### Problem details
The reply should consist of every entry, repeated exactly.

### Material provided
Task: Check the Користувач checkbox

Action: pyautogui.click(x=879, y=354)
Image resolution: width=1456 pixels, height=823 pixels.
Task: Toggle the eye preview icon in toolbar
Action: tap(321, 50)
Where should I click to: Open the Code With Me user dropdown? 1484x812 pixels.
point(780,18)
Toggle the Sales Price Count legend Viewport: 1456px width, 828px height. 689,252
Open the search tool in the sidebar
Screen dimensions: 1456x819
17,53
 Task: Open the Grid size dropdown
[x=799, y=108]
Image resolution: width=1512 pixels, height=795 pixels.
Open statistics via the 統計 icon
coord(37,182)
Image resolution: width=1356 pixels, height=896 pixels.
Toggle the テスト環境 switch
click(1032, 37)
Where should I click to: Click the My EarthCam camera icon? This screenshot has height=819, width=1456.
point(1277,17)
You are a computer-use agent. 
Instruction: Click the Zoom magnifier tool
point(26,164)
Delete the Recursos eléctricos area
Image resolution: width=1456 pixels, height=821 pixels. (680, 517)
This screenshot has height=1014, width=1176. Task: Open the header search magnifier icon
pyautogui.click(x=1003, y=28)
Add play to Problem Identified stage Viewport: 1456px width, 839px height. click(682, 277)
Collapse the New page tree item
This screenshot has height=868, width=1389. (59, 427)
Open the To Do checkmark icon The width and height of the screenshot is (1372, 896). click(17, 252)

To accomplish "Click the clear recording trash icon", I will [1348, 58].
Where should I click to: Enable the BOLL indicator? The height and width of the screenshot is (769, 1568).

### Answer to the problem
Task: Check the Користувач checkbox

Action: pyautogui.click(x=879, y=354)
Image resolution: width=1456 pixels, height=823 pixels.
Task: Toggle the eye preview icon in toolbar
Action: tap(321, 50)
Where should I click to: Open the Code With Me user dropdown? 1484x812 pixels.
point(780,18)
Toggle the Sales Price Count legend Viewport: 1456px width, 828px height. 689,252
Open the search tool in the sidebar
Screen dimensions: 1456x819
17,53
 Task: Open the Grid size dropdown
[x=799, y=108]
Image resolution: width=1512 pixels, height=795 pixels.
Open statistics via the 統計 icon
coord(37,182)
Image resolution: width=1356 pixels, height=896 pixels.
Toggle the テスト環境 switch
click(1032, 37)
Where should I click to: Click the My EarthCam camera icon? This screenshot has height=819, width=1456.
point(1277,17)
You are a computer-use agent. 
Instruction: Click the Zoom magnifier tool
point(26,164)
Delete the Recursos eléctricos area
Image resolution: width=1456 pixels, height=821 pixels. (680, 517)
This screenshot has height=1014, width=1176. Task: Open the header search magnifier icon
pyautogui.click(x=1003, y=28)
Add play to Problem Identified stage Viewport: 1456px width, 839px height. click(682, 277)
Collapse the New page tree item
This screenshot has height=868, width=1389. (59, 427)
Open the To Do checkmark icon The width and height of the screenshot is (1372, 896). click(17, 252)

To accomplish "Click the clear recording trash icon", I will [1348, 58].
Where should I click to: Enable the BOLL indicator? The height and width of the screenshot is (769, 1568).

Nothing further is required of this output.